Dengan mengintegrasikan nilai-nilai ini ke dalam pengambilan keputusan sehari-hari, individu tidak  hanya  berkontribusi  pada  keberlanjutan  tetapi  juga  membangun  kesadaran kolektif tentang pentingnya menjaga planet kita.

Filsafat Ilmu Berperan Penting dalam Membentuk Sikap Kritis terhadap Praktik Ilmiah yang Dapat Berpotensi Merugikan Masyarakat

Filsafat ilmu memainkan peran penting dalam kemajuan pemahaman dan praktik ilmiah dengan memberikan landasan teoritis dan sarana untuk mengembangkan sikap kritis terhadap metode ilmiah yang dapat merugikan masyarakat.

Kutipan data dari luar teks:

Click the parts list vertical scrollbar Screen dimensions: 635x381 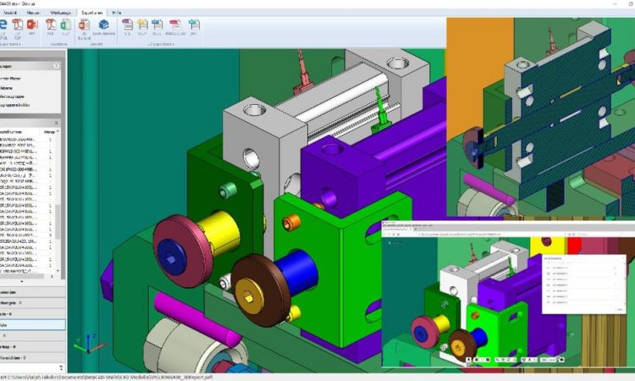60,212
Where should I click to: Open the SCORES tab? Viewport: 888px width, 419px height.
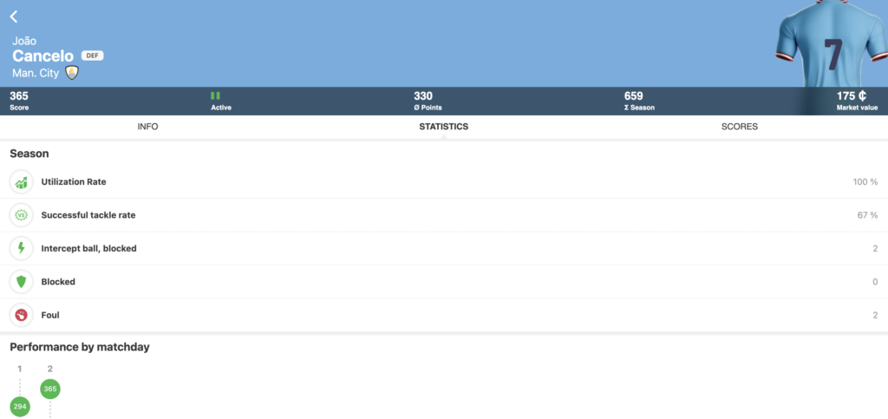tap(739, 127)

Dasar konseptualisasi yang kokoh bagi pengembangan gagasan dan prosedur ilmiah disediakan oleh filsafat ilmu. Peneliti mungkin mengajukan pertanyaan yang lebih baik dan lebih relevan ketika mereka memiliki pemahaman yang kuat tentang ide-ide dasar filsafat ilmiah.. Filsafat ilmu membantu dalam.

  1. Pembentukan Konsep  dan  Teori:  Filsafat  ilmu  membimbing  ilmuwan  dalam membangun teori-teori ilmiah yang sistematis dan logis. Ini mencakup pemahaman tentang epistemologi teori pengetahuan, ontologi teori tentang apa yang ada, dan aksiologi teori tentang nilai yang sangat penting dalam penelitian.
  2. Pengembangan Metode Ilmiah: Metode ilmiah, yang mencakup observasi, hipotesis, eksperimen, dan  generalisasi,  didasarkan  pada  pemikiran  kritis  yang  berasal  dari filsafat.  Filsafat  menyediakan  prinsip-prinsip  objektivitas  dan  ketelitian  yang diperlukan dalam penelitian.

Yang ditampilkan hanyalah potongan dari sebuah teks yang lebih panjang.